New York State Appellate Court Recognizes Implied Private Right of Action Under the Prompt Pay Law

Recently, in Maimonides Med. Ctr. v. First United Am. Life Ins. Co. (2014 NY Slip Op 1441), the Appellate Division, Second Department held that Insurance Law 3224-a, known as the Prompt Pay Law, affords an implied private right of action, and that a health care provider may thus assert claims against an insurer for its alleged violation of the statute. Plaintiff, Maimonides Medical Center (“Maimonides”) furnished medical care and treatment to six patients who had supplemental Medicare insurance coverage policies with First United American Life Insurance Company (“First United”). Maimonides billed First United for more than $19 million for services rendered to those six patients. In response, First United paid Maimonides slightly more than $4 million. Following this, Maimonides filed a lawsuit against First United alleging, among other causes of action, violations of the Prompt Pay Law.

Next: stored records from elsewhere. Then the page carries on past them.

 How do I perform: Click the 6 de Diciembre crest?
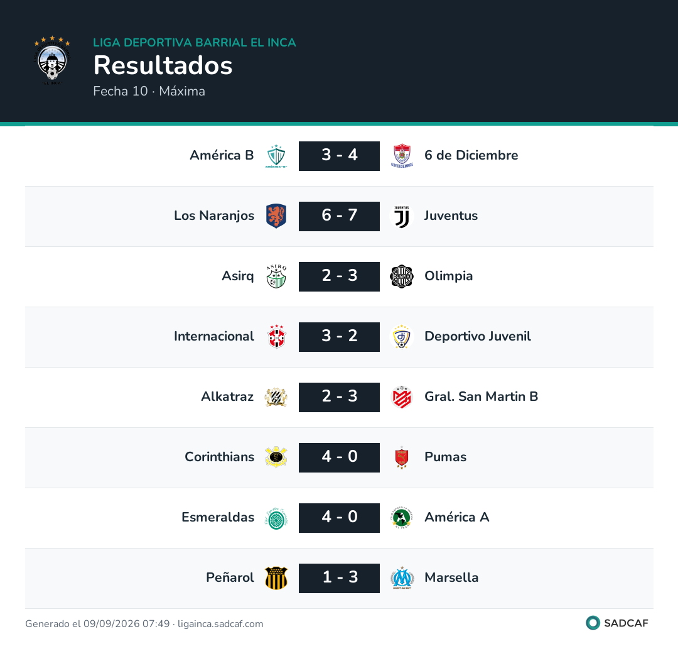tap(402, 156)
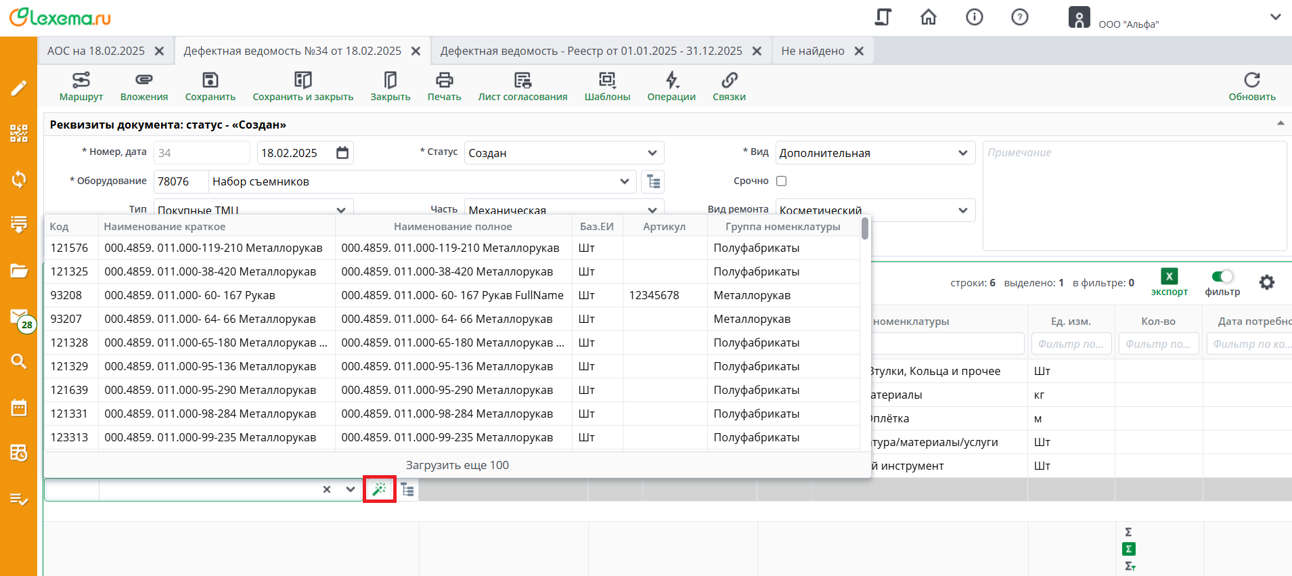1292x576 pixels.
Task: Click the nomenclature list scrollbar thumb
Action: point(865,229)
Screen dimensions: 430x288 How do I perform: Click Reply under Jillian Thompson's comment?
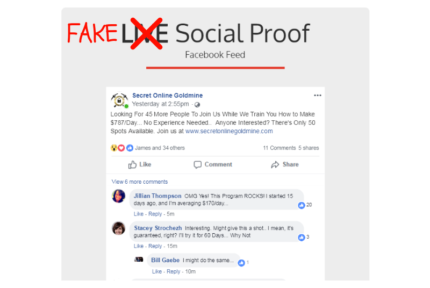click(155, 214)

Under the Prompt Pay Law an insurer is required to pay undisputed claims within 30 days of receipt of an electronic submission (45 days if received by other means). If a claim is disputed, the insurer, within 30 days of receipt of the claim, is to pay any undisputed portion of the claim and to notify the health care provider in writing the reason the insurer is not liable to pay the claim. Alternatively, the insurer may request additional information in order to make a determination as to whether they are liable to pay the claim. If an insurer fails to comply with the Prompt Pay law they are obligated to pay the full amount of the claim, plus 12% interest per annum, computed from the date the claim was required to be paid.

Supreme Court denied First United’s motion to dismiss those causes of action based on violations of the Prompt Pay Law and found that a close reading of the statute revealed an express private right of action for patients and their providers to seek payment directly from an insurer. On appeal, the Appellate Division disagreed with the Supreme Court’s conclusion that the Prompt Pay Law provides an express private right of action; rather, the Appellate Division held that the Prompt Pay Law includes an implied private right of action. Thus, the Appellate Division affirmed the Supreme Court’s order.

The Appellate Division’s ruling focused on whether the creation of a private right of action would be consistent with the legislative scheme of the Prompt Pay Law. Beginning with an analysis of the language of the statute itself, the Court found that the Prompt Pay Law provides that an insurer “shall be obligated” to pay health care providers, in full settlement of the claim, the amount of the claim plus interest (Insurance Law 3224-a[c][1]). The Court found that this language imposes a specific duty upon insurers and creates rights for a health care provider, thus militating in favor of the recognition of an implied private right of action to enforce such rights.

The Court distinguished the Prompt Pay Law from Insurance Law § 2601, which it notes was aimed at the prevention of unfair settlement practices committed with such frequency as to indicate a “general business practice.” Courts have consistently refused to recognize a private right of action under § 2601, holding that unfair claims practices aimed at the general public are properly enforced only by the Superintendent of Insurance.

This decision affords health care providers and patients a powerful tool in redressing violations of the Prompt Pay Law.